Required work
Copy the following entries line for line, keeping every word, number, and symbol unchanged.

## Start

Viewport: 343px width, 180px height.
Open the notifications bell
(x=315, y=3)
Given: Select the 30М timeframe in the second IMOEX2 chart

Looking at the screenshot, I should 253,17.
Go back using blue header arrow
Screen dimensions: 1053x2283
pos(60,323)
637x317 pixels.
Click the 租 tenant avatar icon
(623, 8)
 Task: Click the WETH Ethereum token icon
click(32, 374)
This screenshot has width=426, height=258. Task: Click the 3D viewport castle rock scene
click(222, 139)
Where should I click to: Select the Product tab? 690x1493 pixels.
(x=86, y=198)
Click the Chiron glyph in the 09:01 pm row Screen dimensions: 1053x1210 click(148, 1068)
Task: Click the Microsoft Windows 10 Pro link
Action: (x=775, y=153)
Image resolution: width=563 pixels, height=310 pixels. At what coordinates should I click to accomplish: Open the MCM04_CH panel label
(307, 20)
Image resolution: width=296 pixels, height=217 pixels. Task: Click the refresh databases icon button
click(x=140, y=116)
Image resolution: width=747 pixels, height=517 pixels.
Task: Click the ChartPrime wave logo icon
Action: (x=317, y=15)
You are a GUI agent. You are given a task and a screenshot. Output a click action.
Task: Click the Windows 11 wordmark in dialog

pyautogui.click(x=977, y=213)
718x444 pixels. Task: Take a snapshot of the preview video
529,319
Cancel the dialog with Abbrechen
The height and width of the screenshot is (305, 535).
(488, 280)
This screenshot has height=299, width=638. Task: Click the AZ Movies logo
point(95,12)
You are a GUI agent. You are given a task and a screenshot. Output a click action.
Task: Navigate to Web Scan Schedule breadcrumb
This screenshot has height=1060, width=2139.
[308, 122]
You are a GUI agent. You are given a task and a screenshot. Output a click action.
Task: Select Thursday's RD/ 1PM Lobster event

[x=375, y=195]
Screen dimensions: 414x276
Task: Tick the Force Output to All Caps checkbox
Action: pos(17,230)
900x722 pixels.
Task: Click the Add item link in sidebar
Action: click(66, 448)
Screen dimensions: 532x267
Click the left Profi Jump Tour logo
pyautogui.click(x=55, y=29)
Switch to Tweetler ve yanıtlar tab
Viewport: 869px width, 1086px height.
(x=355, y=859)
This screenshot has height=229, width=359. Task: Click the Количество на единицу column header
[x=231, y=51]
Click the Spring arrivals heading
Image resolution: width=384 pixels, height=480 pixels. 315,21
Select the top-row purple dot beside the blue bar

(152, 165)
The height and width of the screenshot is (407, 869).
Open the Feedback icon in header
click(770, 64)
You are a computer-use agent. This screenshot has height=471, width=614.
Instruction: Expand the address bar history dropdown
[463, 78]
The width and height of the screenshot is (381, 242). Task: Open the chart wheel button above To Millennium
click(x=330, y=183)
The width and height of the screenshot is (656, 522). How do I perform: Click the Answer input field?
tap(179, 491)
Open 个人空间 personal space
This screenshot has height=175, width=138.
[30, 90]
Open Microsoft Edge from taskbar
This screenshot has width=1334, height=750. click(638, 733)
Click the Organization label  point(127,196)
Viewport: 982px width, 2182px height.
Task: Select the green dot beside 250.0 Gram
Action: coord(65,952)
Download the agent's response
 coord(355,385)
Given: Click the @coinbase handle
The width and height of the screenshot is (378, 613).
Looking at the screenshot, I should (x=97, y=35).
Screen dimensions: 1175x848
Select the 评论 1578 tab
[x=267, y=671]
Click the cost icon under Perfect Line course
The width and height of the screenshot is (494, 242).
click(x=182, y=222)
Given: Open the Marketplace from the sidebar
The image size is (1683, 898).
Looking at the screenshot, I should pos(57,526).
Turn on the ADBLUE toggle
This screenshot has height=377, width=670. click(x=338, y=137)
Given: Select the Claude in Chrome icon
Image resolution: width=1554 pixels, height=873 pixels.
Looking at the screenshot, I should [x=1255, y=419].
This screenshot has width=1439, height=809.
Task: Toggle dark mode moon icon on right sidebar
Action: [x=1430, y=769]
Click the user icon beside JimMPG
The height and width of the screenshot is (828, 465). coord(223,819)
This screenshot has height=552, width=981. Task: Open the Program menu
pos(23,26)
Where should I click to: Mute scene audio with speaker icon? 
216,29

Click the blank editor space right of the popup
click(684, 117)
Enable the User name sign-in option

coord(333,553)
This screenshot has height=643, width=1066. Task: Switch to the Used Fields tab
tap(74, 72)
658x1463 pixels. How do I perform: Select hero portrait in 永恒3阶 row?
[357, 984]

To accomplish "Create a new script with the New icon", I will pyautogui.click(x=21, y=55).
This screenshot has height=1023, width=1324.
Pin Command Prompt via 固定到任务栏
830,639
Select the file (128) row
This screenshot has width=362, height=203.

## End

Response to this task
Viewport: 343px width, 180px height.
Open the notifications bell
(x=315, y=3)
Given: Select the 30М timeframe in the second IMOEX2 chart

Looking at the screenshot, I should 253,17.
Go back using blue header arrow
Screen dimensions: 1053x2283
pos(60,323)
637x317 pixels.
Click the 租 tenant avatar icon
(623, 8)
 Task: Click the WETH Ethereum token icon
click(32, 374)
This screenshot has width=426, height=258. Task: Click the 3D viewport castle rock scene
click(222, 139)
Where should I click to: Select the Product tab? 690x1493 pixels.
(x=86, y=198)
Click the Chiron glyph in the 09:01 pm row Screen dimensions: 1053x1210 click(148, 1068)
Task: Click the Microsoft Windows 10 Pro link
Action: (x=775, y=153)
Image resolution: width=563 pixels, height=310 pixels. At what coordinates should I click to accomplish: Open the MCM04_CH panel label
(307, 20)
Image resolution: width=296 pixels, height=217 pixels. Task: Click the refresh databases icon button
click(x=140, y=116)
Image resolution: width=747 pixels, height=517 pixels.
Task: Click the ChartPrime wave logo icon
Action: (x=317, y=15)
You are a GUI agent. You are given a task and a screenshot. Output a click action.
Task: Click the Windows 11 wordmark in dialog

pyautogui.click(x=977, y=213)
718x444 pixels. Task: Take a snapshot of the preview video
529,319
Cancel the dialog with Abbrechen
The height and width of the screenshot is (305, 535).
(488, 280)
This screenshot has height=299, width=638. Task: Click the AZ Movies logo
point(95,12)
You are a GUI agent. You are given a task and a screenshot. Output a click action.
Task: Navigate to Web Scan Schedule breadcrumb
This screenshot has height=1060, width=2139.
[308, 122]
You are a GUI agent. You are given a task and a screenshot. Output a click action.
Task: Select Thursday's RD/ 1PM Lobster event

[x=375, y=195]
Screen dimensions: 414x276
Task: Tick the Force Output to All Caps checkbox
Action: pos(17,230)
900x722 pixels.
Task: Click the Add item link in sidebar
Action: click(66, 448)
Screen dimensions: 532x267
Click the left Profi Jump Tour logo
pyautogui.click(x=55, y=29)
Switch to Tweetler ve yanıtlar tab
Viewport: 869px width, 1086px height.
(x=355, y=859)
This screenshot has height=229, width=359. Task: Click the Количество на единицу column header
[x=231, y=51]
Click the Spring arrivals heading
Image resolution: width=384 pixels, height=480 pixels. 315,21
Select the top-row purple dot beside the blue bar

(152, 165)
The height and width of the screenshot is (407, 869).
Open the Feedback icon in header
click(770, 64)
You are a computer-use agent. This screenshot has height=471, width=614.
Instruction: Expand the address bar history dropdown
[463, 78]
The width and height of the screenshot is (381, 242). Task: Open the chart wheel button above To Millennium
click(x=330, y=183)
The width and height of the screenshot is (656, 522). How do I perform: Click the Answer input field?
tap(179, 491)
Open 个人空间 personal space
This screenshot has height=175, width=138.
[30, 90]
Open Microsoft Edge from taskbar
This screenshot has width=1334, height=750. click(638, 733)
Click the Organization label  point(127,196)
Viewport: 982px width, 2182px height.
Task: Select the green dot beside 250.0 Gram
Action: coord(65,952)
Download the agent's response
 coord(355,385)
Given: Click the @coinbase handle
The width and height of the screenshot is (378, 613).
Looking at the screenshot, I should (x=97, y=35).
Screen dimensions: 1175x848
Select the 评论 1578 tab
[x=267, y=671]
Click the cost icon under Perfect Line course
The width and height of the screenshot is (494, 242).
click(x=182, y=222)
Given: Open the Marketplace from the sidebar
The image size is (1683, 898).
Looking at the screenshot, I should pos(57,526).
Turn on the ADBLUE toggle
This screenshot has height=377, width=670. click(x=338, y=137)
Given: Select the Claude in Chrome icon
Image resolution: width=1554 pixels, height=873 pixels.
Looking at the screenshot, I should [x=1255, y=419].
This screenshot has width=1439, height=809.
Task: Toggle dark mode moon icon on right sidebar
Action: [x=1430, y=769]
Click the user icon beside JimMPG
The height and width of the screenshot is (828, 465). coord(223,819)
This screenshot has height=552, width=981. Task: Open the Program menu
pos(23,26)
Where should I click to: Mute scene audio with speaker icon? 
216,29

Click the blank editor space right of the popup
click(684, 117)
Enable the User name sign-in option

coord(333,553)
This screenshot has height=643, width=1066. Task: Switch to the Used Fields tab
tap(74, 72)
658x1463 pixels. How do I perform: Select hero portrait in 永恒3阶 row?
[357, 984]

To accomplish "Create a new script with the New icon", I will pyautogui.click(x=21, y=55).
This screenshot has height=1023, width=1324.
Pin Command Prompt via 固定到任务栏
830,639
Select the file (128) row
This screenshot has width=362, height=203.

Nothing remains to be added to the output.